EXERCÍCIO PROPOSTO: Por favor, apresente como lista JSON de strings as linhas do material abaixo, começando pela linha que contém "How do I perform: Expand the 使用颜色 dropdown?" e seguindo até a linha que contém "click(x=440, y=227)", com as duas incluídas, uma string para cada linha e sem linhas em branco. Deixe as imagens fora da resposta.

MATERIAL FORNECIDO:

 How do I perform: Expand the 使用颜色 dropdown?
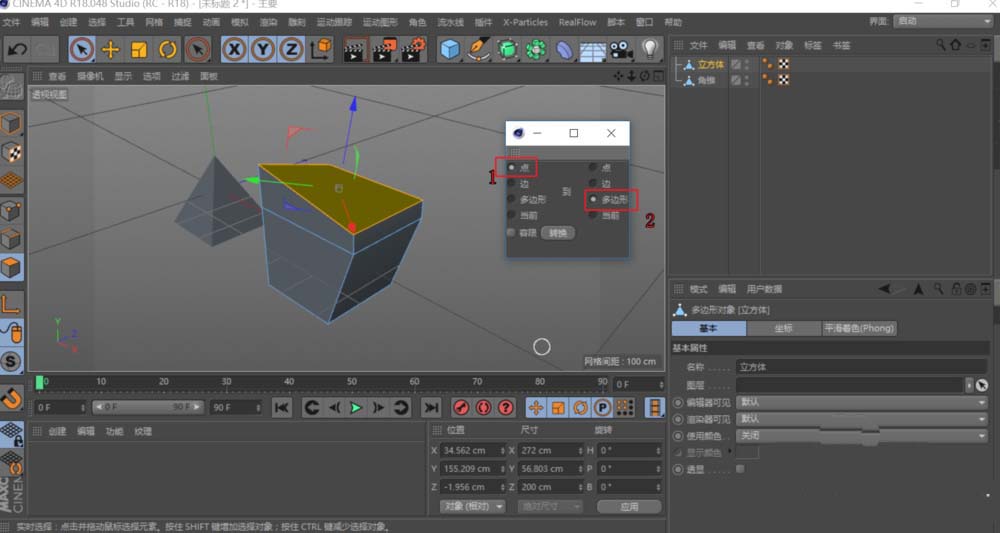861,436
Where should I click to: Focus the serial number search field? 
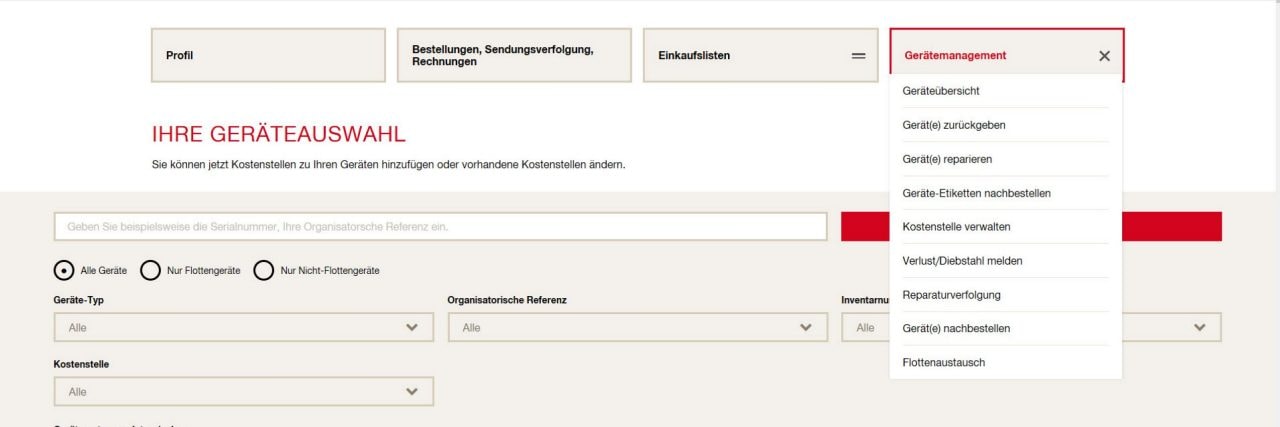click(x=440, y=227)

...

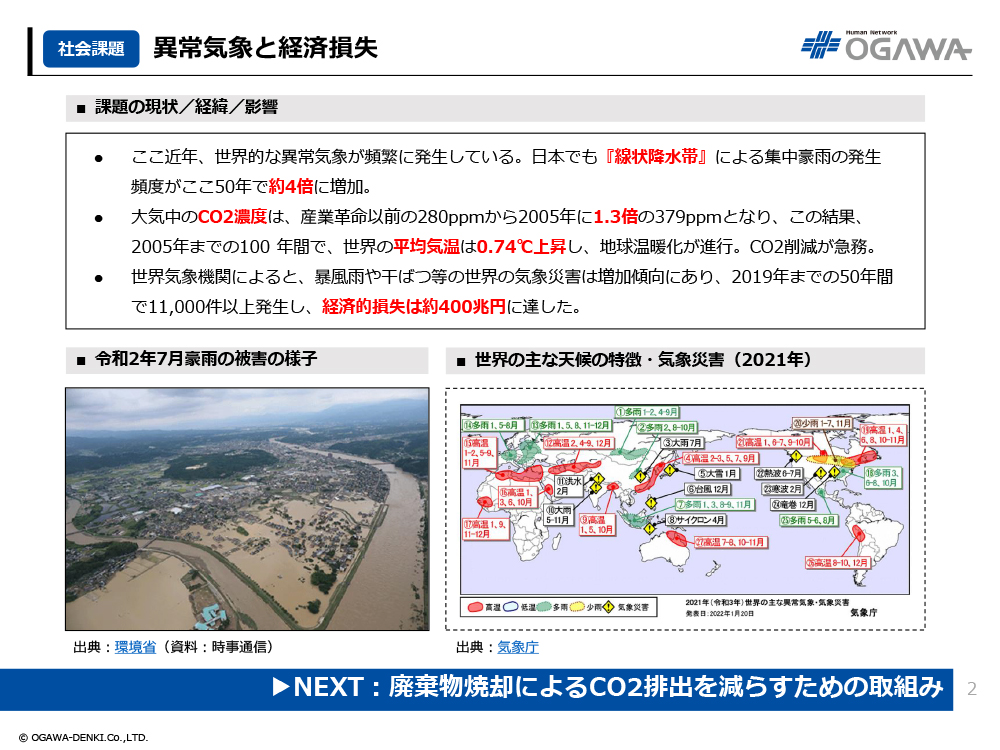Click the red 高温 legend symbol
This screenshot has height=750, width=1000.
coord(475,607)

RESPOSTA FINAL:
[
  " How do I perform: Expand the 使用颜色 dropdown?",
  "861,436",
  "Where should I click to: Focus the serial number search field? ",
  "click(x=440, y=227)"
]